(DATA)

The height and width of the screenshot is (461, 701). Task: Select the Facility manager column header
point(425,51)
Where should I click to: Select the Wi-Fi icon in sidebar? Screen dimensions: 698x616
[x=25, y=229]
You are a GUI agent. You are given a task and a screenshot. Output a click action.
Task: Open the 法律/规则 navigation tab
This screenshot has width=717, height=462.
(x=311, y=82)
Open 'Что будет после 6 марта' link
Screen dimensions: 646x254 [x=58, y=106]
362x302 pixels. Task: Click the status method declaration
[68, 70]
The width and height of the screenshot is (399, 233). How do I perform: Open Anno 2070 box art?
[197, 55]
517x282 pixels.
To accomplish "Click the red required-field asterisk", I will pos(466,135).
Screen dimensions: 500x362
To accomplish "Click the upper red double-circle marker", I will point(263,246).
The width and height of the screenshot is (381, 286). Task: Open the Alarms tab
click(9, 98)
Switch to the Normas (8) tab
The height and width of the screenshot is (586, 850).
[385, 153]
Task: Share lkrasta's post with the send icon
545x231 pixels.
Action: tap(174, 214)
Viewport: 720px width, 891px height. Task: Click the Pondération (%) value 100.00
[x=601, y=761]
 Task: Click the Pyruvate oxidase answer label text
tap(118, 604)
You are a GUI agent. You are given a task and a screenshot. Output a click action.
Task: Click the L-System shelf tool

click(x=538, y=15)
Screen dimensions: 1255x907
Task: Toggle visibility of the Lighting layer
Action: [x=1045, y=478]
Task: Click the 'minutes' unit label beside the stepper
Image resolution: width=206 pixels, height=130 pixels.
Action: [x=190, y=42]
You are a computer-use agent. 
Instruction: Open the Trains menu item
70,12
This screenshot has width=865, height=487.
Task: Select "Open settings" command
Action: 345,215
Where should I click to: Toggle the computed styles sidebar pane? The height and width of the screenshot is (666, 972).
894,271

(End DATA)

__DIRECTIONS__: Everything in the listing must be returned word for word.

__ANSWER TO THE EXERCISE__:
The height and width of the screenshot is (461, 701). Task: Select the Facility manager column header
point(425,51)
Where should I click to: Select the Wi-Fi icon in sidebar? Screen dimensions: 698x616
[x=25, y=229]
You are a GUI agent. You are given a task and a screenshot. Output a click action.
Task: Open the 法律/规则 navigation tab
This screenshot has width=717, height=462.
(x=311, y=82)
Open 'Что будет после 6 марта' link
Screen dimensions: 646x254 [x=58, y=106]
362x302 pixels. Task: Click the status method declaration
[68, 70]
The width and height of the screenshot is (399, 233). How do I perform: Open Anno 2070 box art?
[197, 55]
517x282 pixels.
To accomplish "Click the red required-field asterisk", I will pos(466,135).
Screen dimensions: 500x362
To accomplish "Click the upper red double-circle marker", I will point(263,246).
The width and height of the screenshot is (381, 286). Task: Open the Alarms tab
click(9, 98)
Switch to the Normas (8) tab
The height and width of the screenshot is (586, 850).
[385, 153]
Task: Share lkrasta's post with the send icon
545x231 pixels.
Action: tap(174, 214)
Viewport: 720px width, 891px height. Task: Click the Pondération (%) value 100.00
[x=601, y=761]
 Task: Click the Pyruvate oxidase answer label text
tap(118, 604)
You are a GUI agent. You are given a task and a screenshot. Output a click action.
Task: Click the L-System shelf tool

click(x=538, y=15)
Screen dimensions: 1255x907
Task: Toggle visibility of the Lighting layer
Action: [x=1045, y=478]
Task: Click the 'minutes' unit label beside the stepper
Image resolution: width=206 pixels, height=130 pixels.
Action: [x=190, y=42]
You are a computer-use agent. 
Instruction: Open the Trains menu item
70,12
This screenshot has width=865, height=487.
Task: Select "Open settings" command
Action: 345,215
Where should I click to: Toggle the computed styles sidebar pane? The height and width of the screenshot is (666, 972).
894,271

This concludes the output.